そして…今どんな気持ちでどこに居るのかも。
新一には何も分からない。
「快斗…」
彼の名を呼んでみた所で、彼が現れてくれる筈がない。
それでも縋るように彼の名を口にする。
「快斗…ごめん…。ごめん……」
零れ落ちた涙を拭うのは止めた。
「……本当に、あの人達は………」
「ここまでお膳立てしてあげたっていうのに……」
午後のお茶を済ませ、紅子と哀は透明な球体に映し出されている彼等の様子を溜息を吐きながら眺めていた。

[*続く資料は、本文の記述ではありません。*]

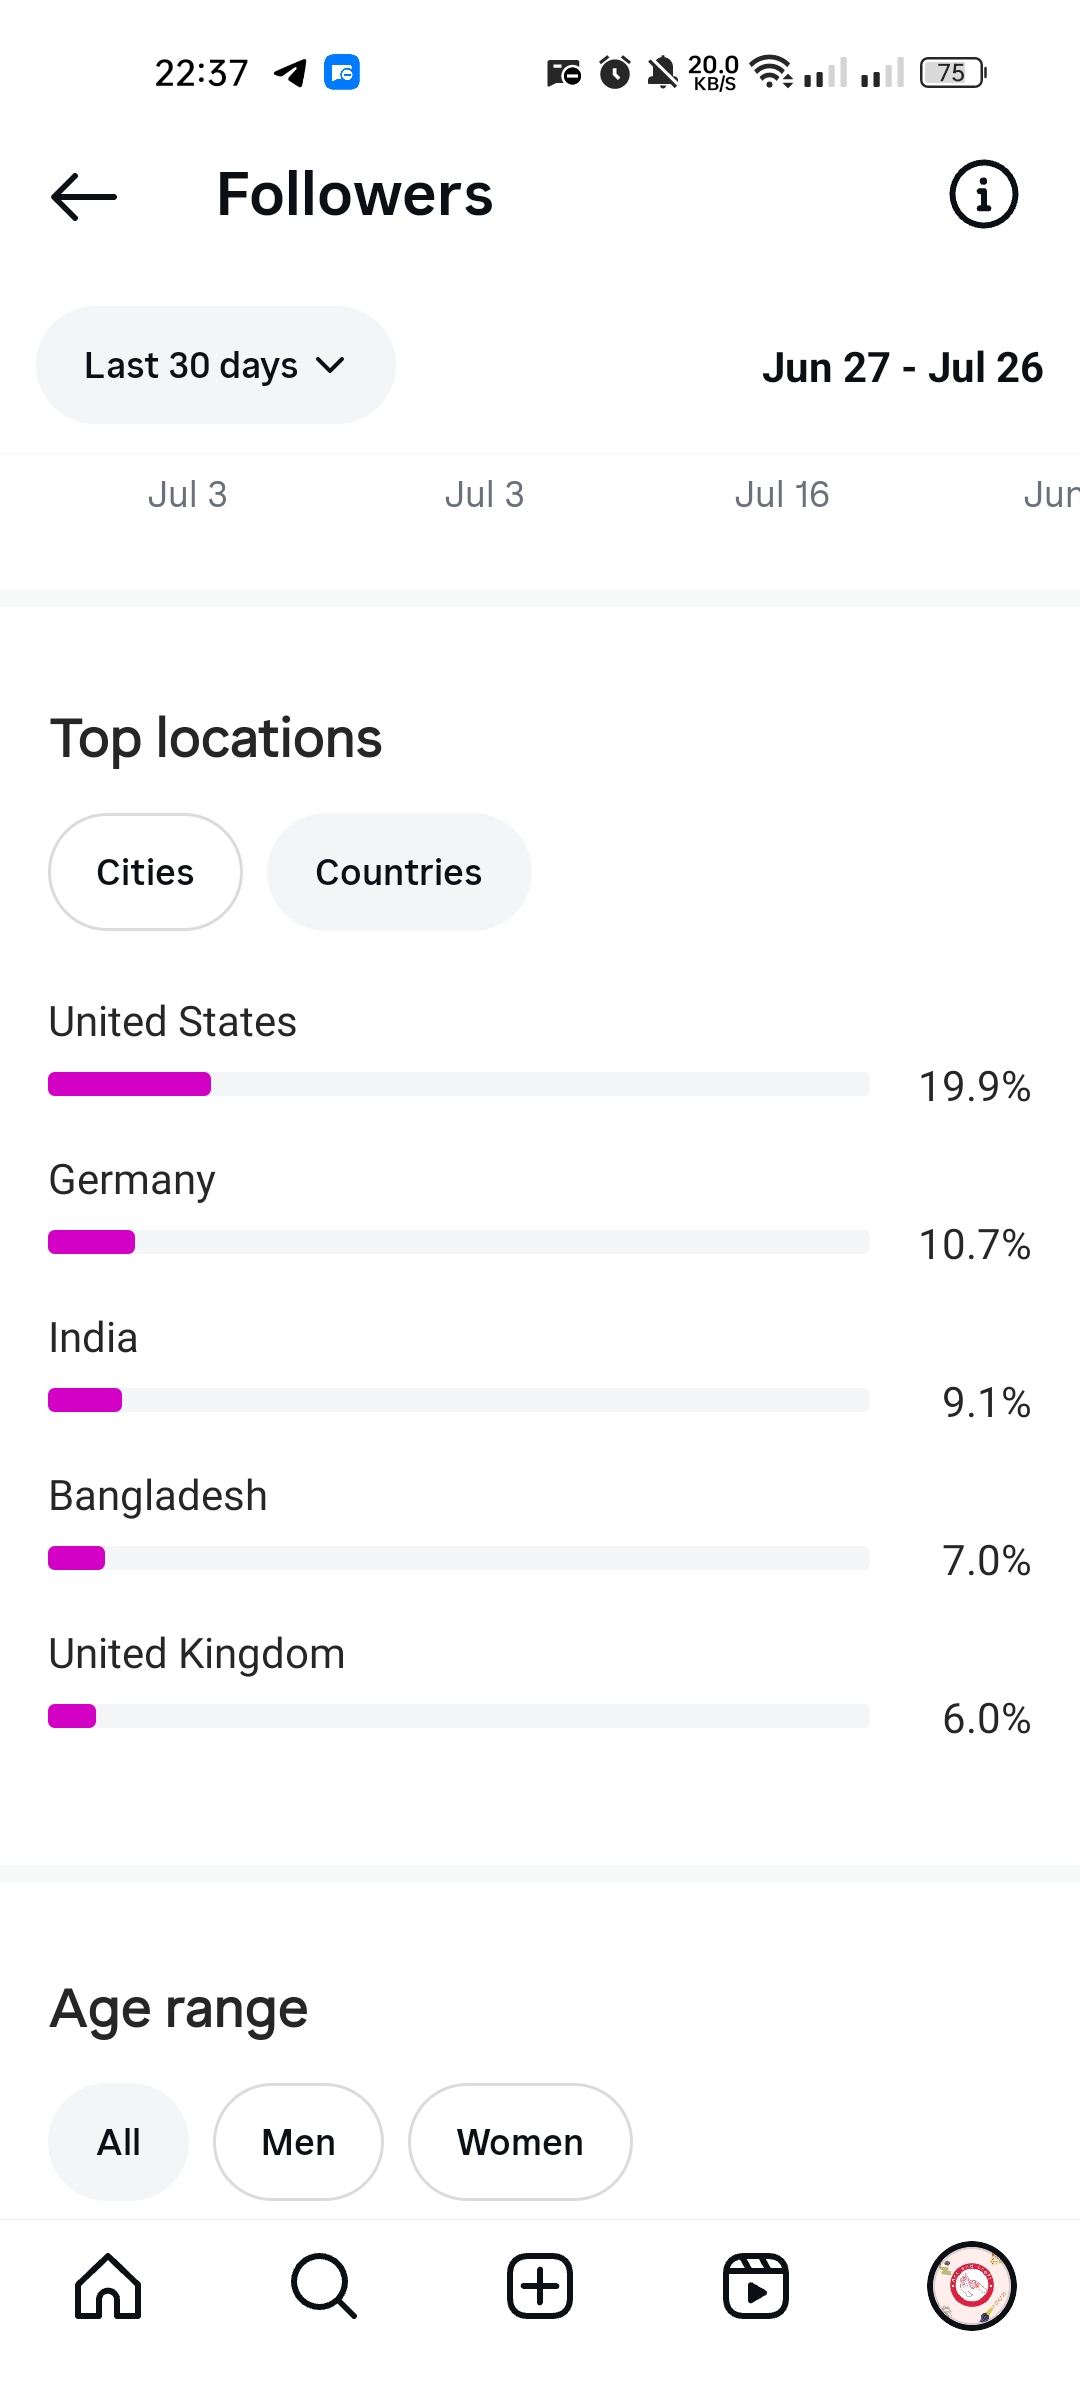Screen dimensions: 1080x2400
Task: Tap the create new post icon
Action: coord(540,2286)
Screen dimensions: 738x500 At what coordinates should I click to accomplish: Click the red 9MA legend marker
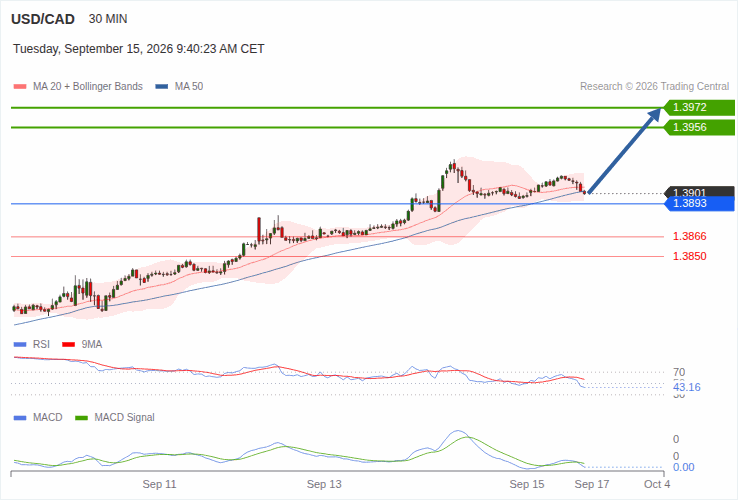pos(69,345)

「…ねえ、彼に彼の居場所を教えてあげる事は出来ないの?」
「…出来ないわ」
「でも…」
「私は魔女。何の対価も無いのに幸せに荷担する様な事…残念だけど私にはしてあげられないの」
お茶をしている間、哀は紅子から色々な事を聞いていた。
魔女は涙を流したら魔力を失ってしまう、という事を筆頭に魔女の様々な掟を。
「大変ね。魔女っていうのも…」
「そうね。でも、私は案外気に入ってるの」
「ええ。分かってるわ」
好きな時に好きな様に魔法を使っていては確かに世界の均衡は保てないだろう。
だからこその色々な制約だろうが、厄介な物だと哀は思う。
特に、魔女と名乗るには幾分優し過ぎる目の前の魔女にとっては。
「後は…光の魔人次第でしょうね。黒羽君はもう…自分からこれ以上動けはしないでしょうから」
『光の魔人』
彼女が彼をそう呼ぶのが余りにもピッタリで、哀は最初笑うに笑えなかった。
澄んだ強い気を発し、悪魔のような狡猾さで人の心を見透かす慧眼の持ち主。
そう彼を表現した彼女の言葉が余りにも彼を的確に示していて。
哀は何だか泣いてしまいそうだった。
その強い光に呼び寄せられるように、彼の周りはいつも闇ばかりだから。
光がある所には必ず闇がある。
闇が有るからこそ光はその輝きを見出せる。
知っている。
哀もその光の強さを。
その光に引き寄せられる闇を。
「……そうね」
だから一つだけ願う。
どうか――――彼らが一緒に幸せになれます様に、と。